Plantation Fire Risk Modelling Is Getting Better. Insurance Is Not Catching Up


Plantation fire risk modelling has improved substantially in the last three years. The combination of finer-resolution remote sensing, better fuel load models, and integration with climate prediction has produced fire risk estimates at the individual coupe level that are genuinely useful for operational decisions. The insurance market has not adjusted to reflect these improvements, and the gap is creating both opportunity and risk.

What the models can do

The modern plantation fire risk models can produce probability estimates for fire affecting a specific coupe over the next 12 to 24 months, accurate to within ranges that are operationally meaningful. The inputs are fuel load, weather forecasting, fire weather indices, ignition source proximity, and historical fire patterns at the location.

The outputs are probability distributions rather than point estimates, but the distributions are tight enough that operational and financial decisions can be made off them.

What the insurance market is doing

Plantation fire insurance pricing is still largely based on broad geographic categories and historical loss ratios. The granular risk estimates that the modelling produces are not being reflected in premium structure.

The effect is that plantations in genuinely high-risk locations are paying premiums that may not adequately price the risk, while plantations in genuinely lower-risk locations are paying premiums that overstate it. This is a market inefficiency that should not persist.

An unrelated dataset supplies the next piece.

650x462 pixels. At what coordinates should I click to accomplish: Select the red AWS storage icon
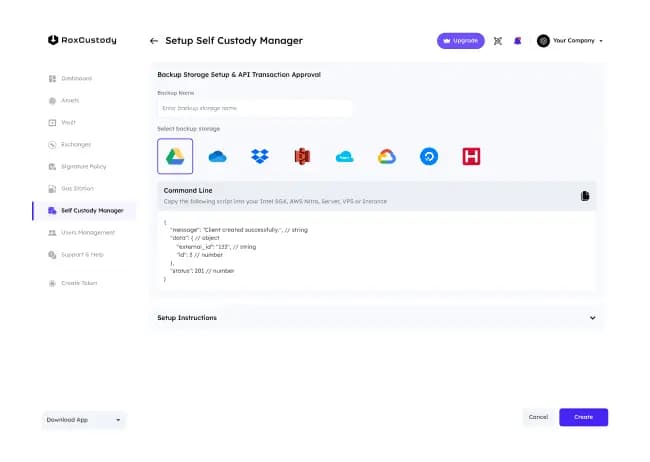coord(303,156)
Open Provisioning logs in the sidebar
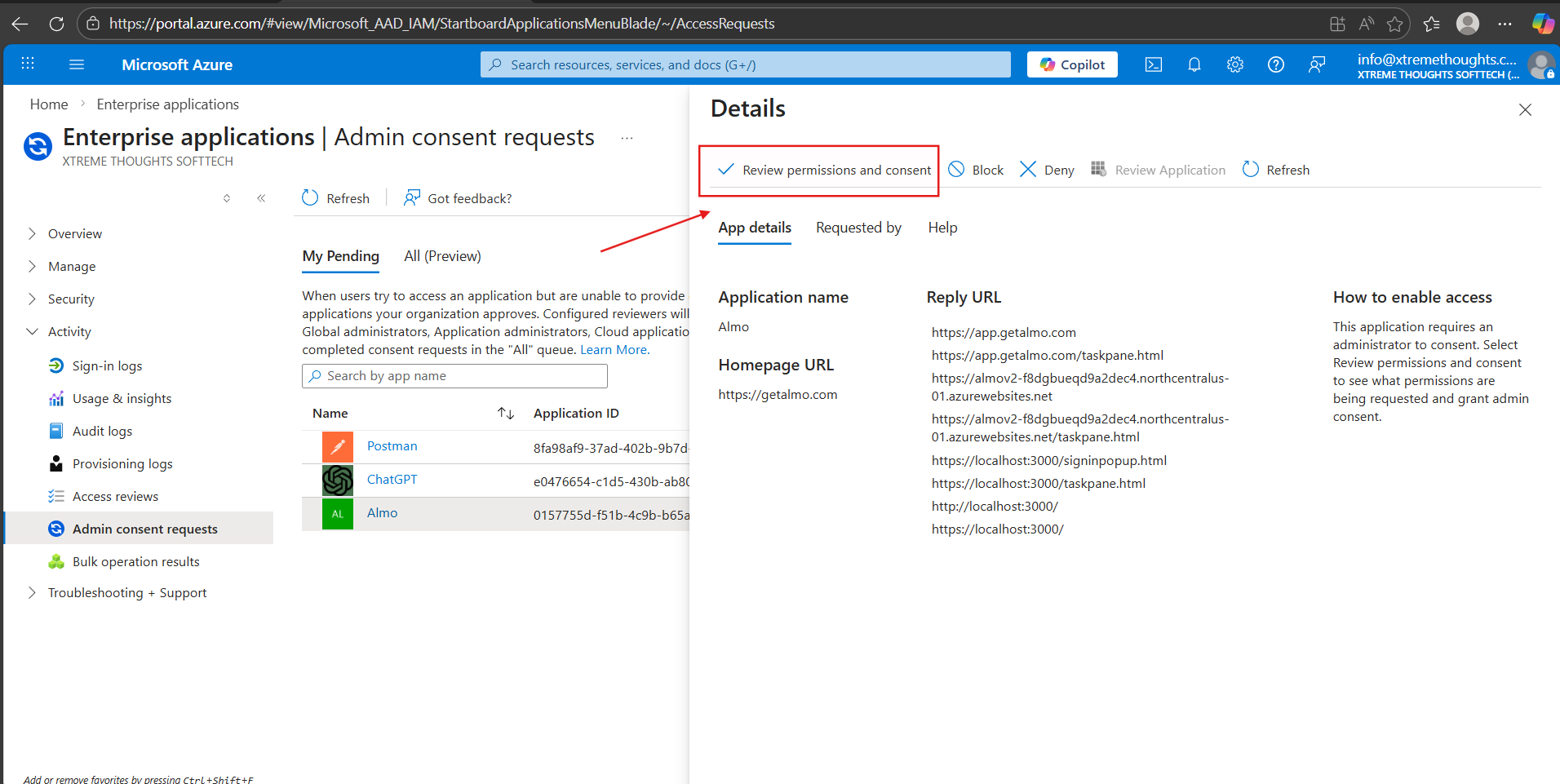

Why insurance has not adjusted

Three reasons. The first is data verification — insurers want to verify the model inputs and outputs independently before pricing off them, and that work is slow. The second is regulatory and reinsurance pressure to maintain historical pricing methodologies until enough validation data has accumulated. The third is competitive — insurers are reluctant to be the first to reprice in a market where the risk pool dynamics are uncertain.

The third reason is the one that is most likely to break first. As soon as one major insurer prices off the new modelling, the rest will have to follow or lose the lower-risk customers.

The operational opportunity

For plantation operators in genuinely lower-risk locations, the insurance pricing gap is an opportunity. Switching to insurers willing to price off the new modelling can reduce premiums materially. The operators that have done this in 2025 and early 2026 are reporting savings of 20% to 35%.

For plantation operators in higher-risk locations, the gap is a warning. Premiums will reprice when the market adjusts, and the operations that have planned for that adjustment will be in better shape than the ones that have not.

The risk management response

Beyond insurance, the better risk modelling enables better operational risk management. Coupe-level risk estimates inform decisions about fuel reduction burning, fire break maintenance, water point placement, and equipment positioning. The operators that have integrated the modelling into their operational decision-making are reducing actual fire losses, not just managing the financial exposure.

The combination of better operational risk management and right-priced insurance is the destination. Most plantation operators are partway through the journey.

What is next

The pressure on the insurance market to adjust is building. The next 18 months will probably see at least one major insurer reprice based on the new modelling, which will force a broader market response. The plantation operators who have built relationships with the insurers that are most likely to lead will be positioned to benefit.

The plantation forestry sector has more sophisticated risk management capability than the insurance market is rewarding. That gap is going to close one way or another, and the operators who have prepared for the close will do better than those who have not.